Exercise:
Reproduce the material below word for word, leaving out the pictures.

====== Data for this exercise

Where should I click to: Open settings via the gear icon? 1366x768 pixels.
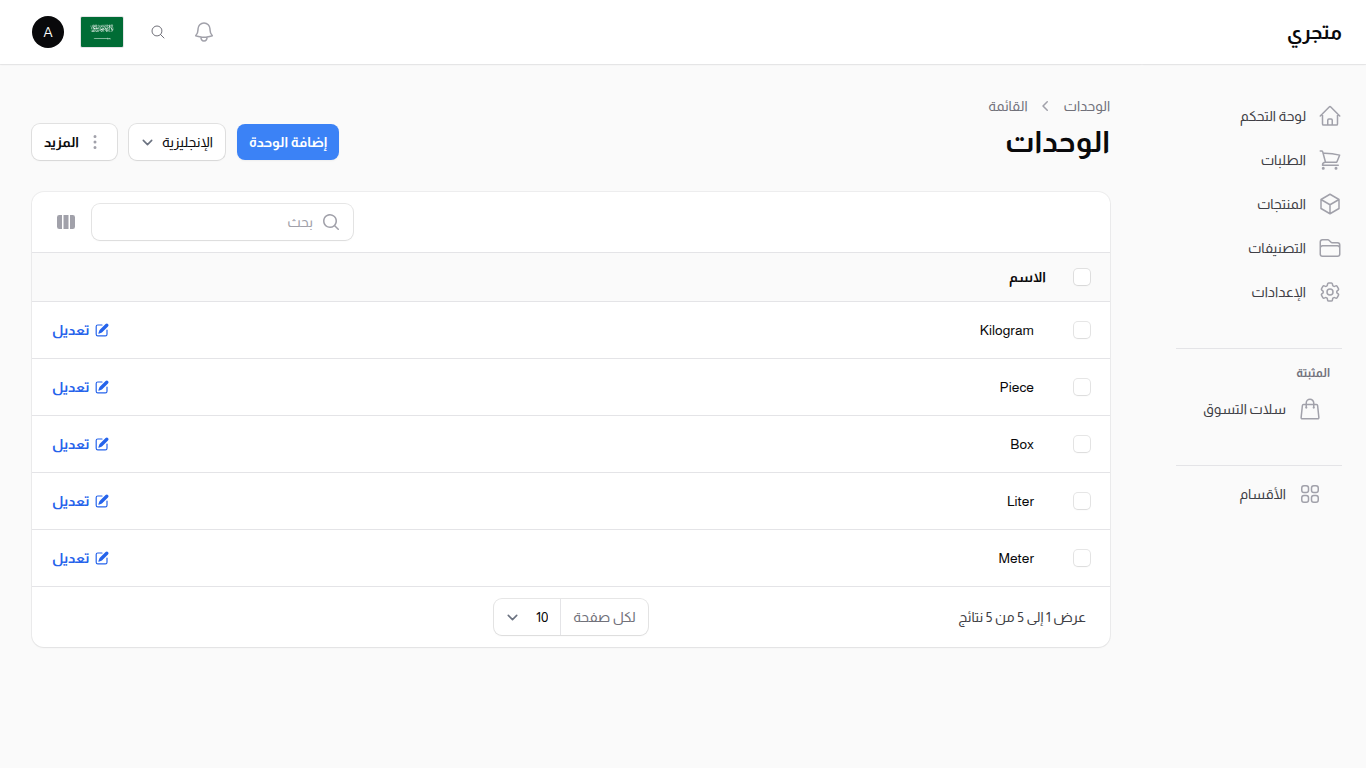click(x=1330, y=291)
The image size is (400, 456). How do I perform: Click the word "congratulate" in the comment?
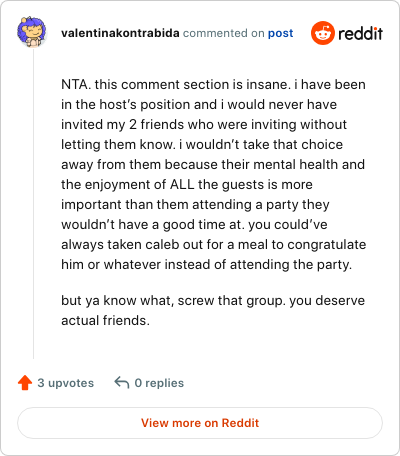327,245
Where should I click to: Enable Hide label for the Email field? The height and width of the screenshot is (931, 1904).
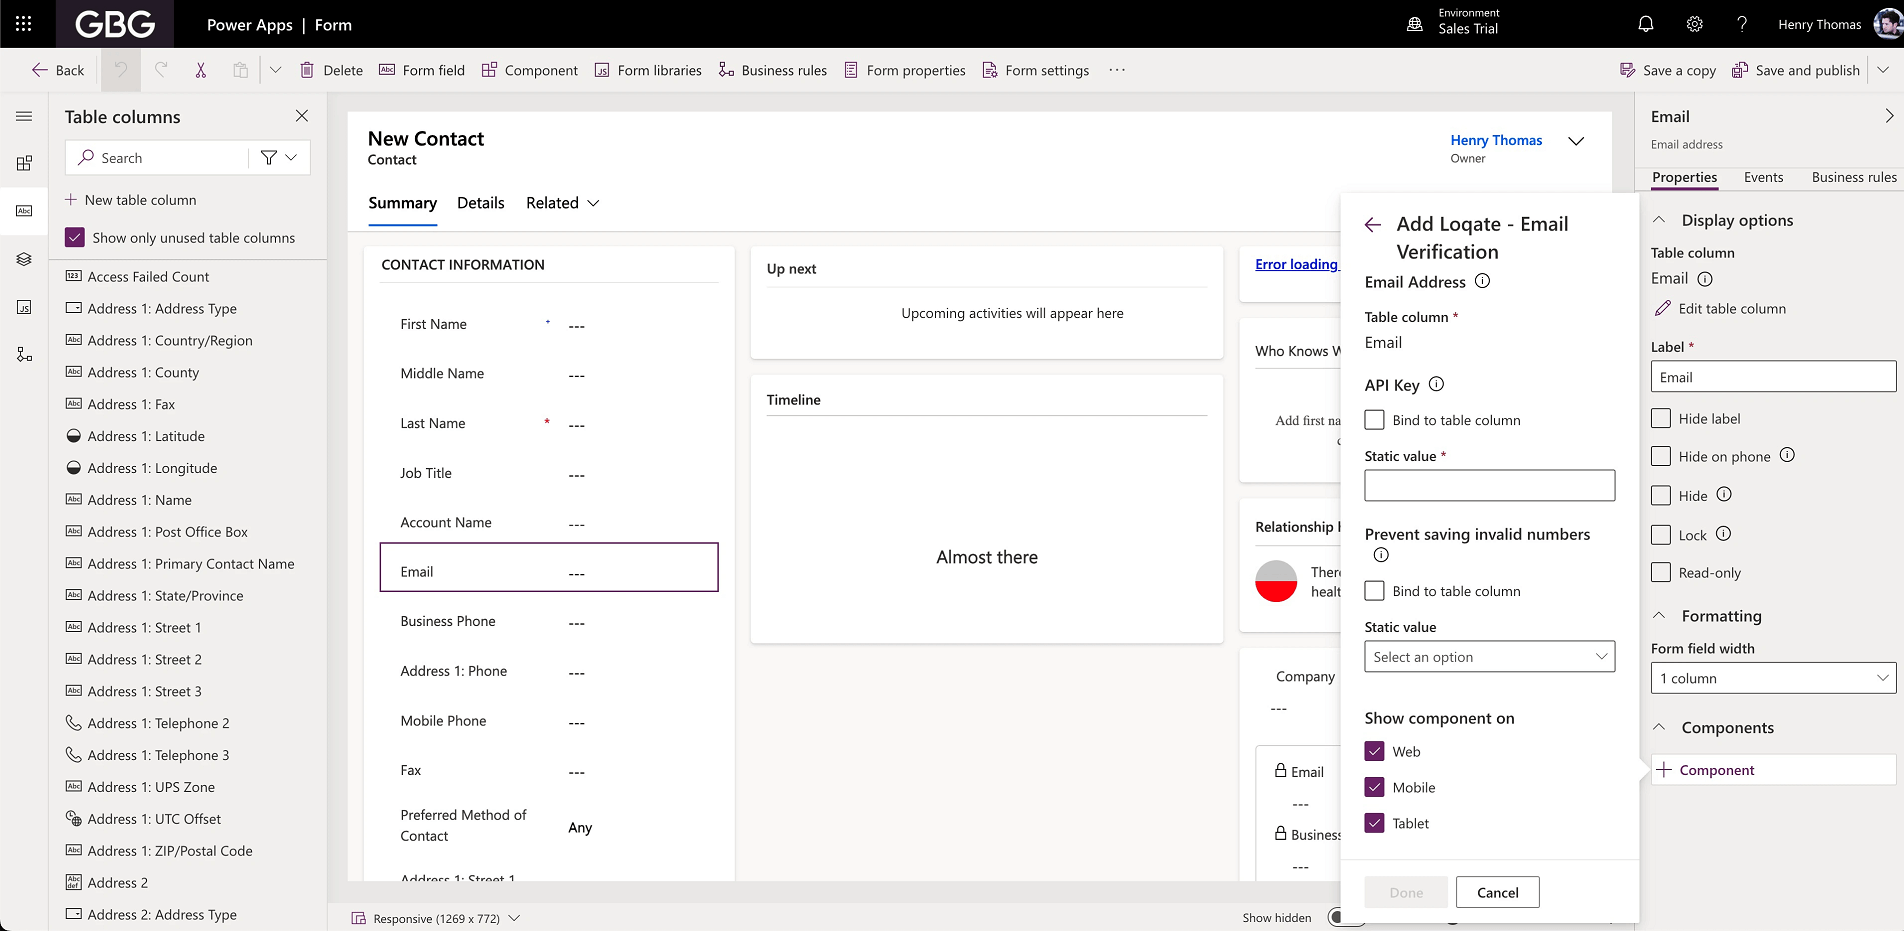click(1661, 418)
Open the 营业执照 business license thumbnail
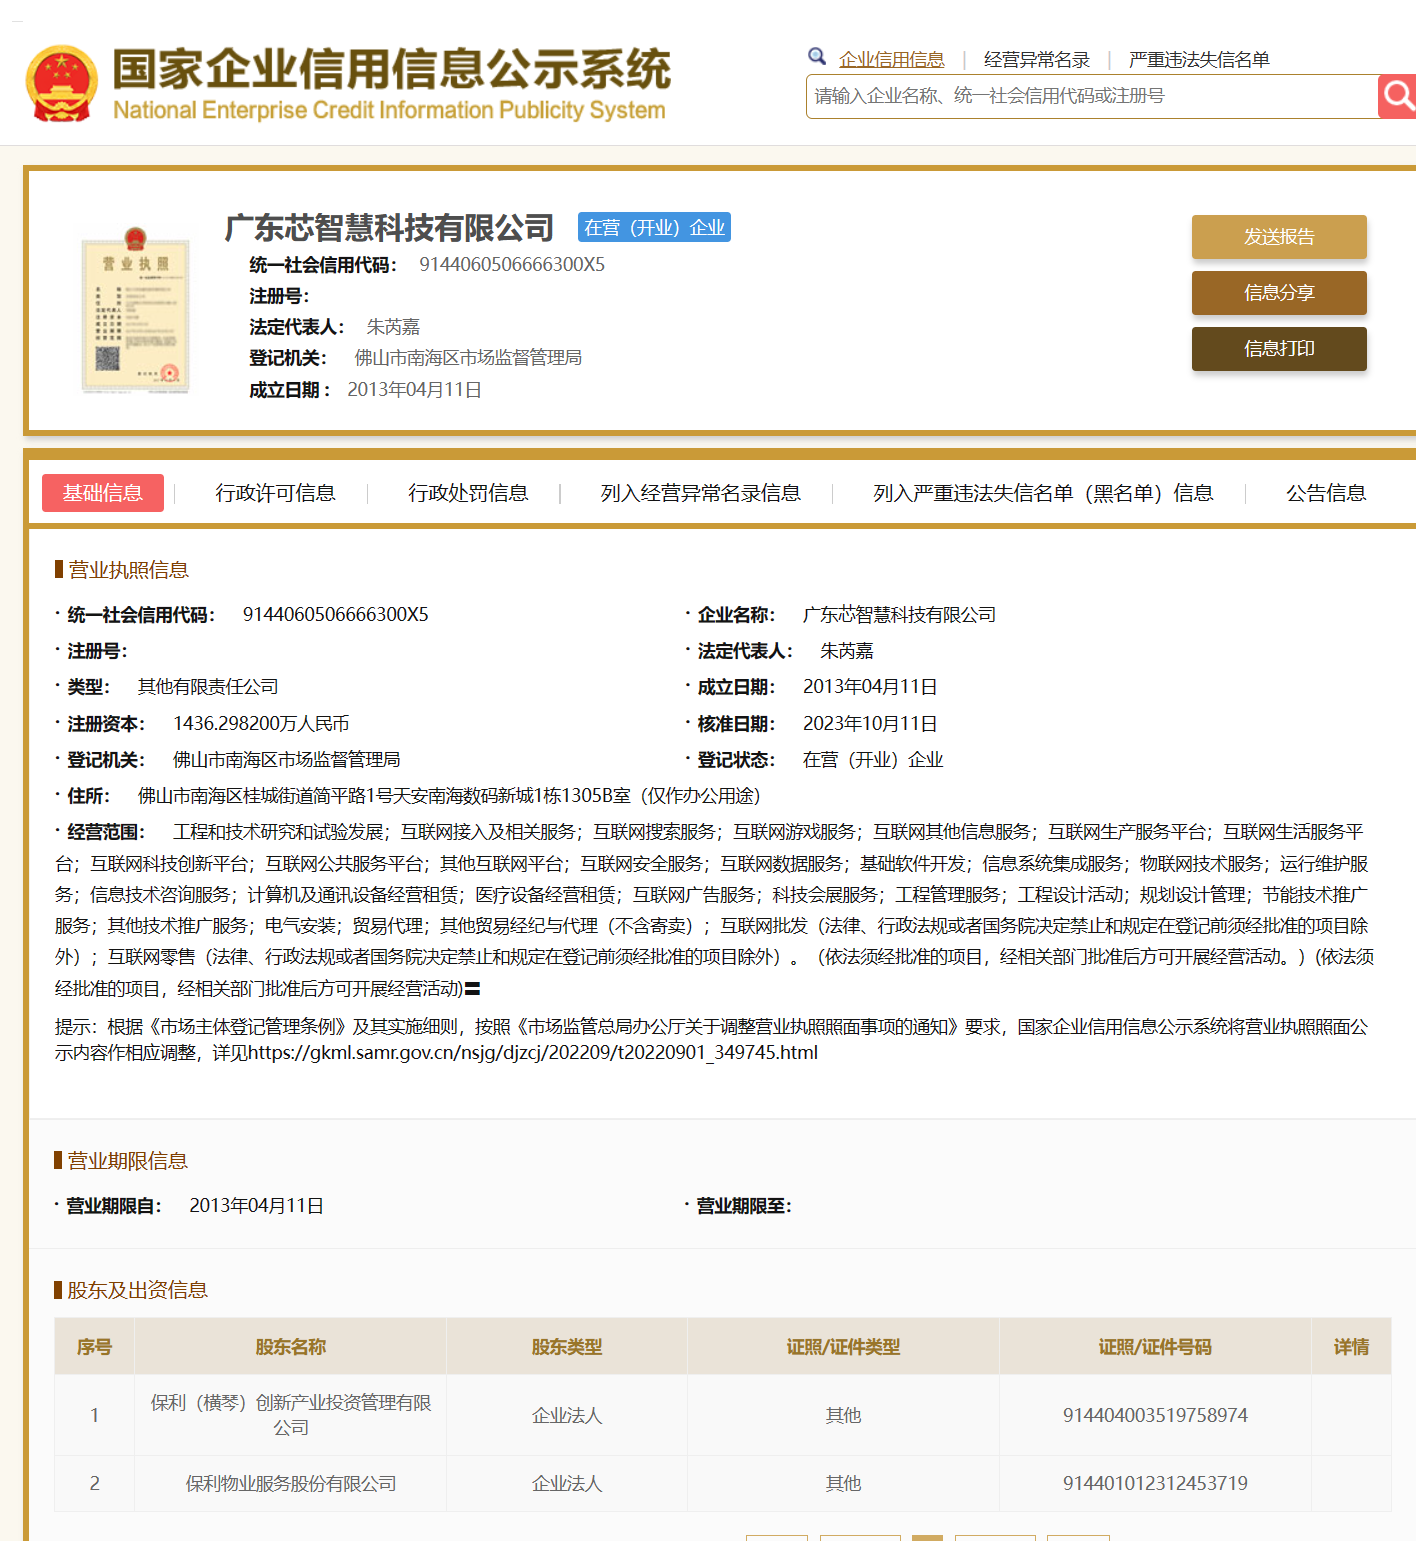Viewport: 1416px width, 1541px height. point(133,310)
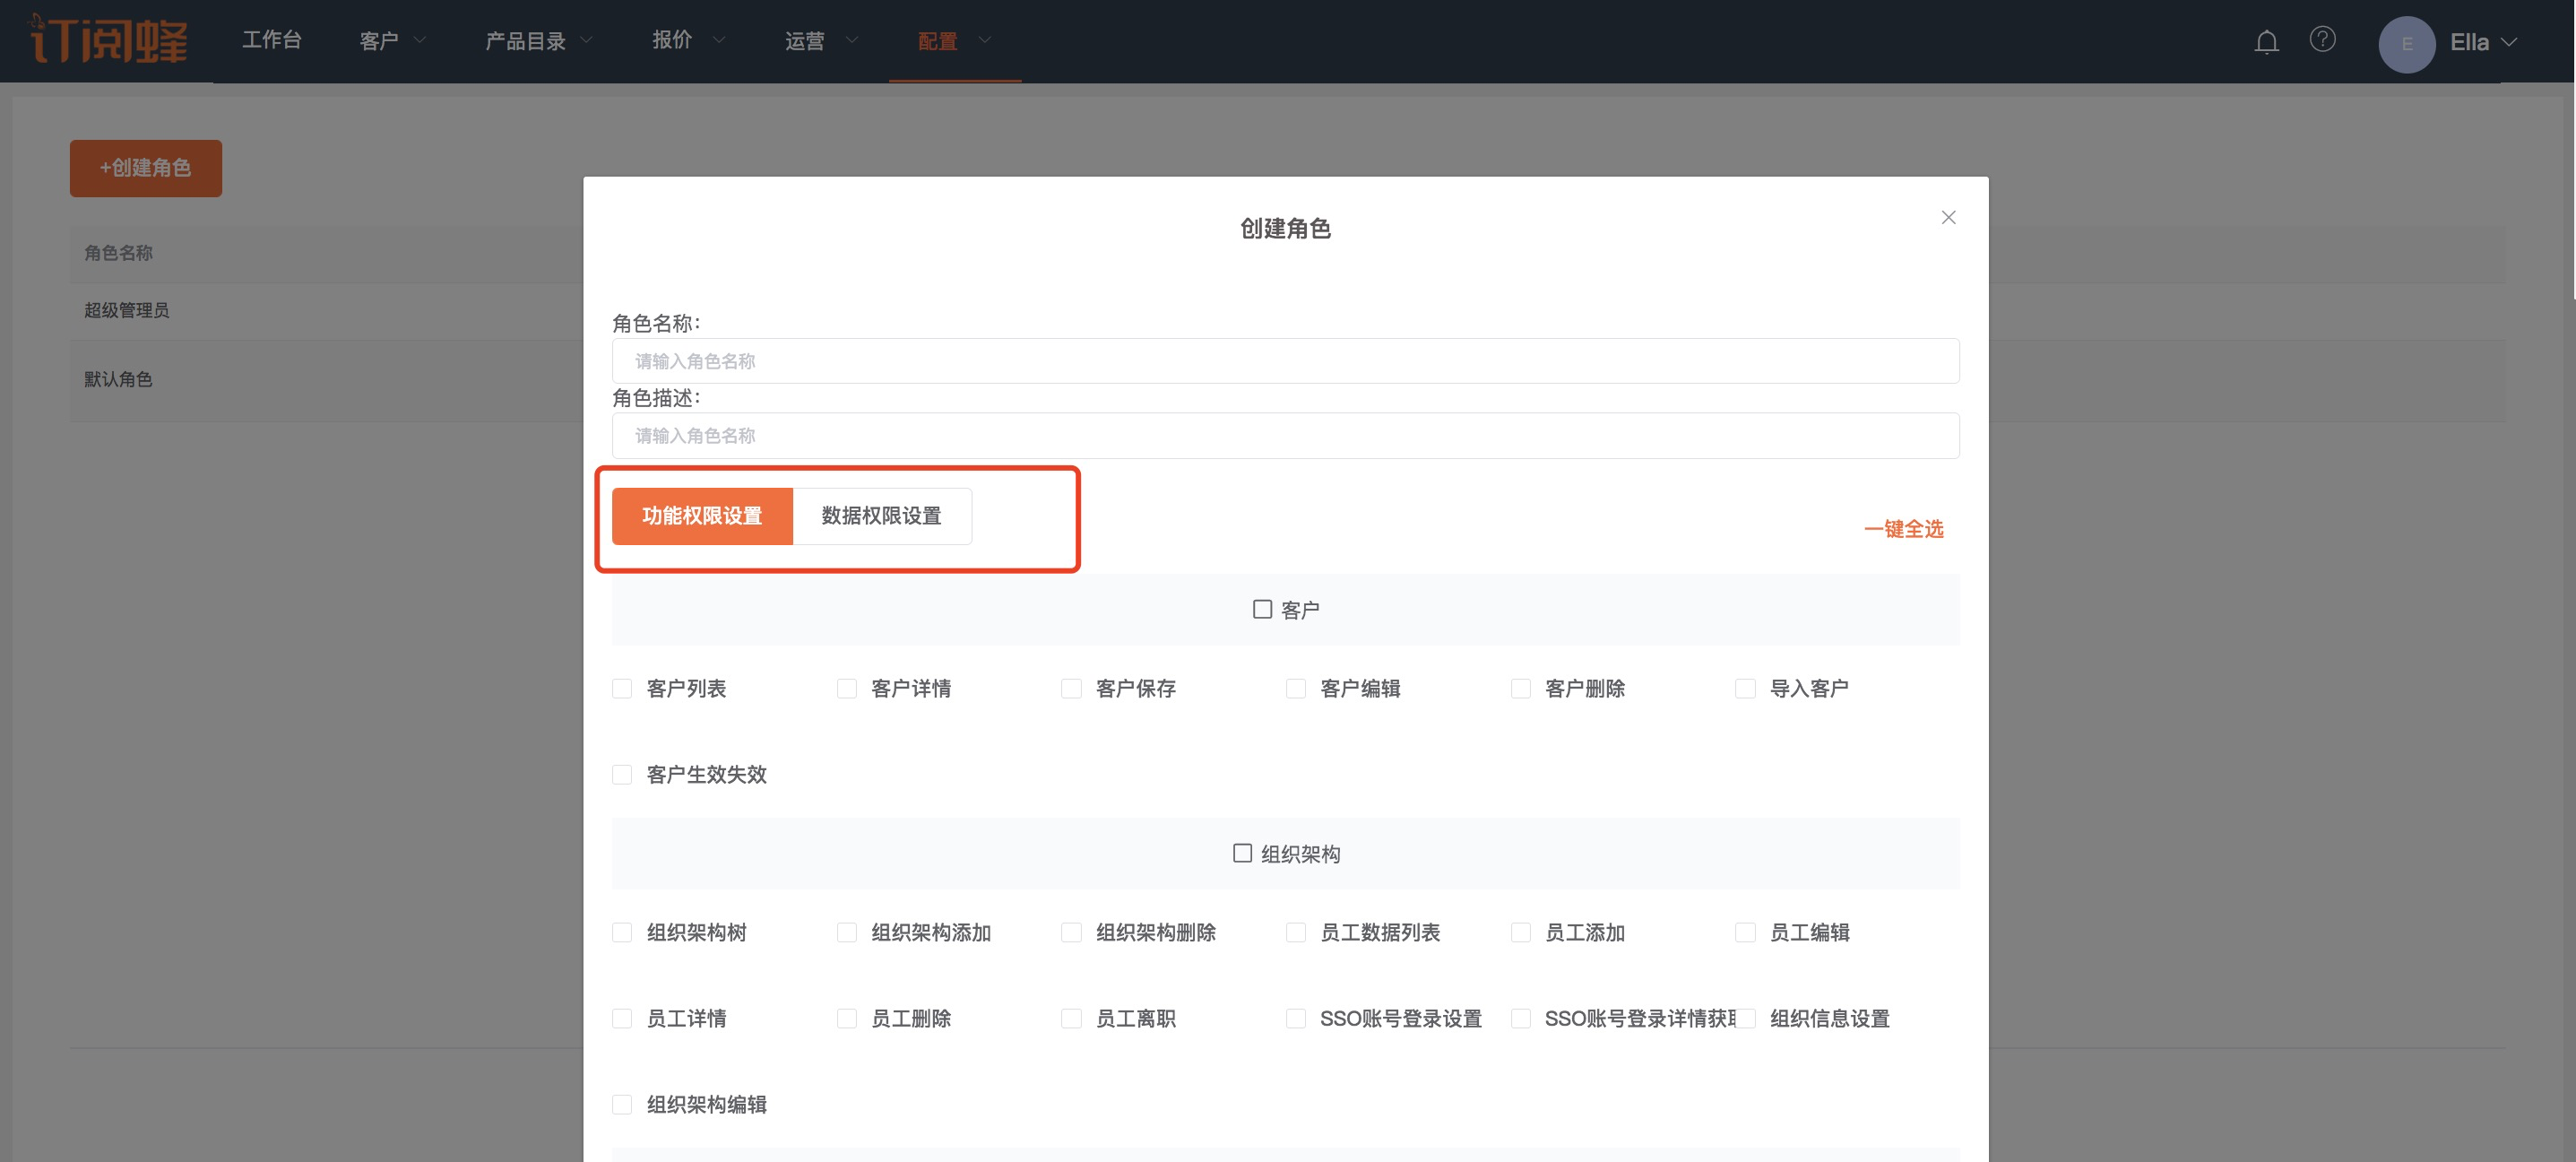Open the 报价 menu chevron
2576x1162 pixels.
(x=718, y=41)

============

Response below:
Where should I click to: Open settings via the gear icon? 1366x768 pixels.
click(x=1330, y=291)
The image size is (400, 456). How do I perform: Click the word "congratulate" in the comment?
327,245
Where should I click to: Enable Hide label for the Email field? The height and width of the screenshot is (931, 1904).
click(1661, 418)
Open the 营业执照 business license thumbnail
Viewport: 1416px width, 1541px height. point(133,310)
Open the 报价 menu chevron
2576x1162 pixels.
(x=718, y=41)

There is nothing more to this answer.